Start of Extracted records

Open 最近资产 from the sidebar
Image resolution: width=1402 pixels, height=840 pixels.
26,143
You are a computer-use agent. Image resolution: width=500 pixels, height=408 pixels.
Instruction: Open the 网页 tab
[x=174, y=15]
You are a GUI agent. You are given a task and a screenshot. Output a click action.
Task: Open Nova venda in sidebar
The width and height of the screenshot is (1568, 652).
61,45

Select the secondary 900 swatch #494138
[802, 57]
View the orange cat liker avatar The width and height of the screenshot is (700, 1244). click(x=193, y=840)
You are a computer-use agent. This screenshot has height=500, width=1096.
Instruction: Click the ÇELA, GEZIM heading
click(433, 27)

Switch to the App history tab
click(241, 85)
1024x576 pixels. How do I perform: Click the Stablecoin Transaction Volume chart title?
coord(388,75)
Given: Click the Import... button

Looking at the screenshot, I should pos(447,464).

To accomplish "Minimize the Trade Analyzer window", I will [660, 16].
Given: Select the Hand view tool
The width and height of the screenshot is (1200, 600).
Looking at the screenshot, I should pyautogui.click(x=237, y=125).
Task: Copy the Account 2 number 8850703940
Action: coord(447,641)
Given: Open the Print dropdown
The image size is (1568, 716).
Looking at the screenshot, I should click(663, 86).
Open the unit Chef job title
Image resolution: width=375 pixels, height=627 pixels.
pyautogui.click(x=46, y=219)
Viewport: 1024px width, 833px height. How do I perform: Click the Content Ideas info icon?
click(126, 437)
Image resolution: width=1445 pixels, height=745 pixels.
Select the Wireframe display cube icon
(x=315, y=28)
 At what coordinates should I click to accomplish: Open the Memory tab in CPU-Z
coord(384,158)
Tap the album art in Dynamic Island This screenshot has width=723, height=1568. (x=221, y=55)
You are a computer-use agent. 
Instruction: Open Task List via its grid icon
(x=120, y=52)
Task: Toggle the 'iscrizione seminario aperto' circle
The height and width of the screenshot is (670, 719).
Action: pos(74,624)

End of Extracted records

Your instructions:
Please retype the top of the data exactly, down to and including the line that holds "Task: Open Nova venda in sidebar", and nothing further.

Response:
Open 最近资产 from the sidebar
Image resolution: width=1402 pixels, height=840 pixels.
26,143
You are a computer-use agent. Image resolution: width=500 pixels, height=408 pixels.
Instruction: Open the 网页 tab
[x=174, y=15]
You are a GUI agent. You are given a task and a screenshot. Output a click action.
Task: Open Nova venda in sidebar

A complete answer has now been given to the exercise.